An Analysis of the Dynamics of the Vintage Capital

Master Thesis by Lijia Mo
July 6, 2005

Abstract

Why does the vintage capital explain well the economic inequality? The technology shock will lead to new unemployment. This paper wants to give a numerical analysis of the vintage model to reveal this fact. In the vintage capital model the economy can not replace all its old capital at each date, instead they renew their capital step by step, and different technologies exist at the same time. If different technologies reside in production tools and the plant and its labor can use just one technology at a time, a variety of productive tools will be in use at the same time, since each worker uses different vintage production tools therefore labor’s productivities will differ. This vintage capital incurred inequality can be used to explain today huge inequality in per capita outputs among countries. Income disparity is not a consequence of different initial conditions, but the result of different investment choices made by each economy. This paper attempts to explore the route how do aggregate shocks affect aggregate employment by changing the fraction of plants that choose to adjust. The neutral technological shocks increase job reallocation and reduce aggregate employment.
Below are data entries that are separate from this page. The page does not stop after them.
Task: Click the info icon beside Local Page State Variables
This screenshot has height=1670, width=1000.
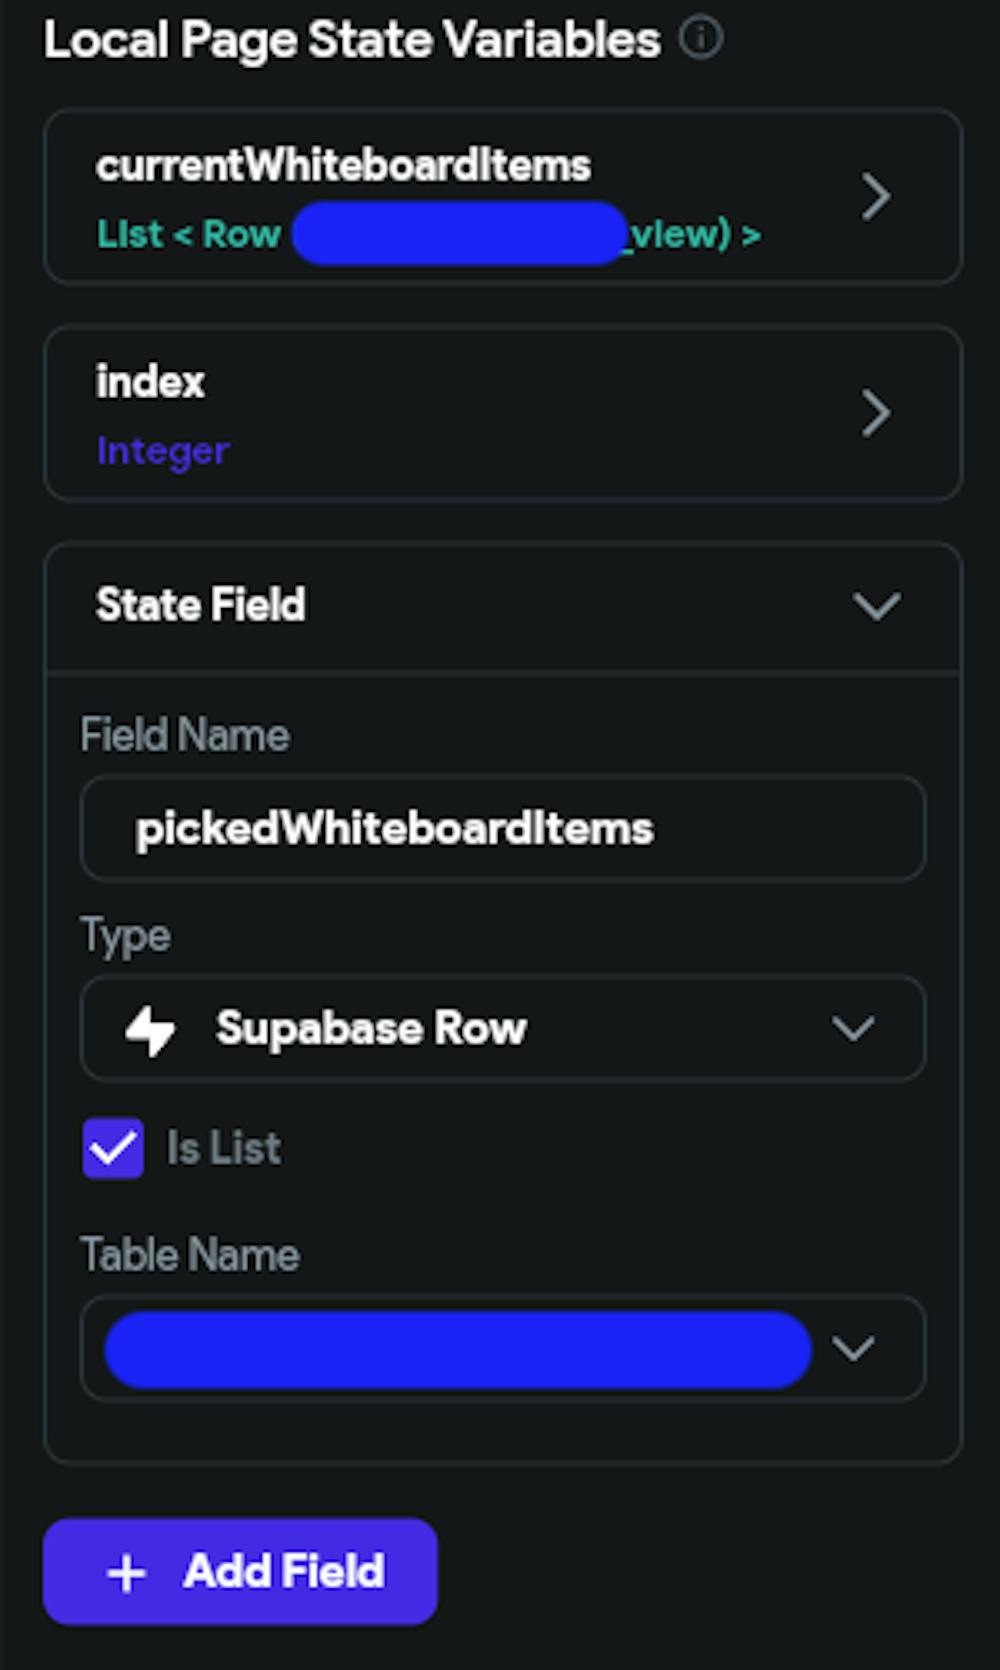Action: (701, 39)
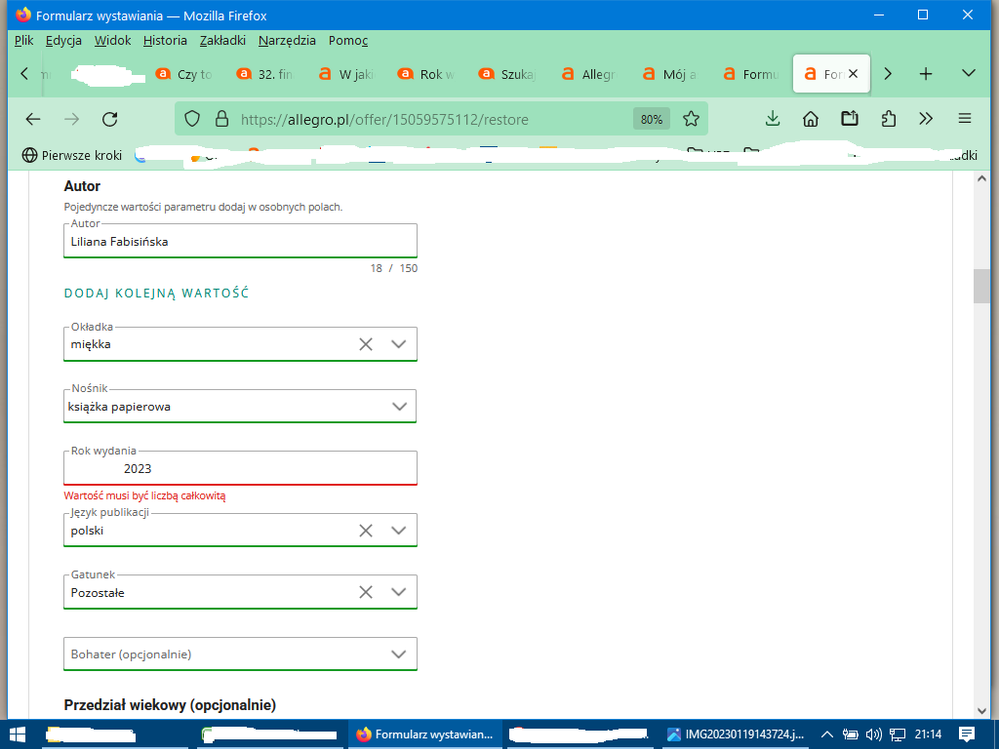Clear the Gatunek field value
Image resolution: width=999 pixels, height=749 pixels.
tap(366, 593)
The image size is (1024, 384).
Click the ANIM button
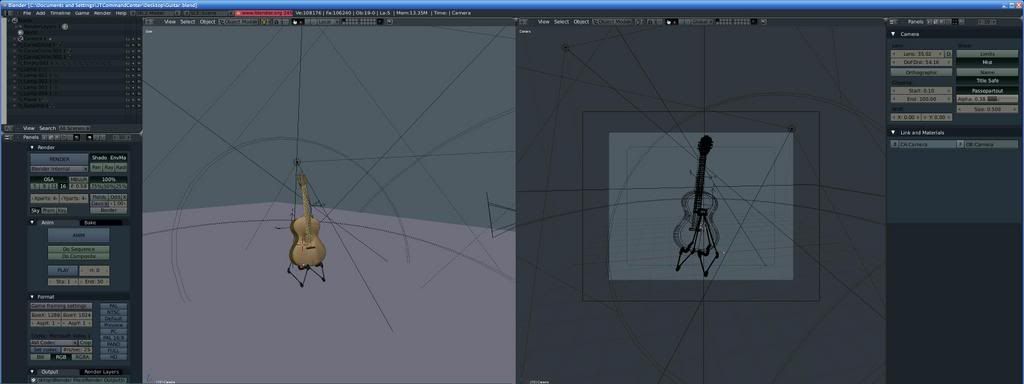[78, 236]
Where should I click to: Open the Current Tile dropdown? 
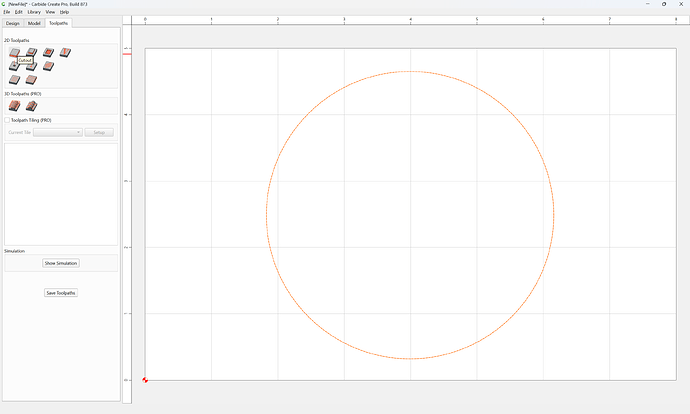[58, 132]
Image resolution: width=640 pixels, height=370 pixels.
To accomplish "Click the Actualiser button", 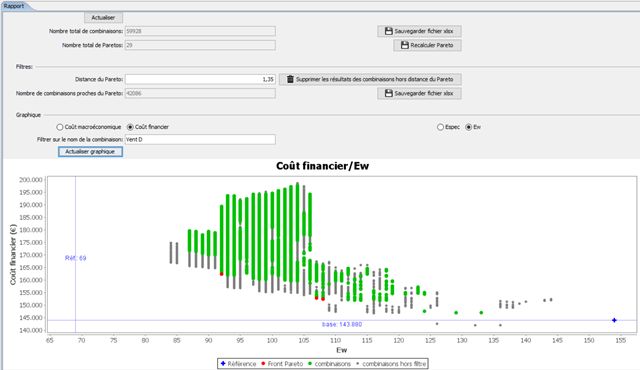I will click(x=103, y=18).
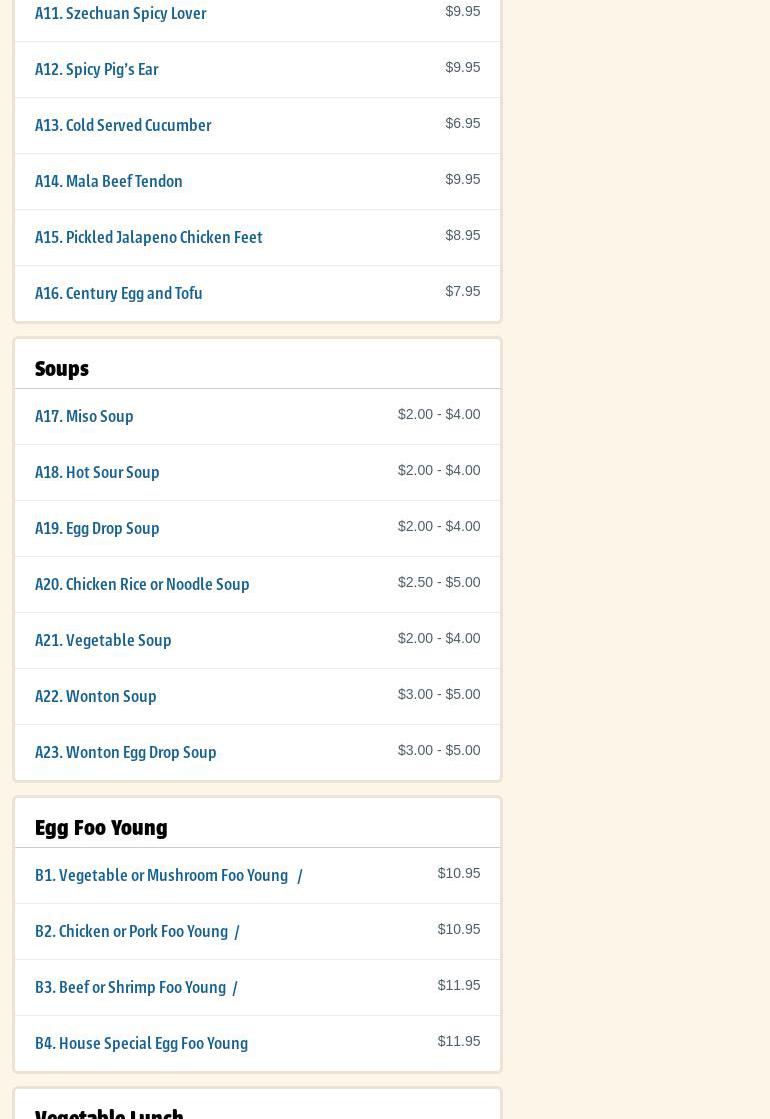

The increasing adjustment hazard influences the job reallocation by affecting the marginal product of capital for all vintages, therefore the capital flows from the updated sector 0 to old sector 1. Then labor forces in the old sector with old technology are endowed with more capital, which boosts their relative wages, the labor forces in old sector will increase. Aided with the endogenous adjustment ratios, the previous vintage model gets a new explanation. Empirical study results demonstrate the strongly positive correlation between GNP and private fixed investment of the United State data during the period from 1974 quarter 1 to 2004 quarter 2. There is an investment-driven business cycle in the United State case. In line with this fact, economic policy should pique growth through technology and capital intensity two channels. The policy maker should also impose strength on boosting national savings as well as translating savings to productive investments and enhance the level of education.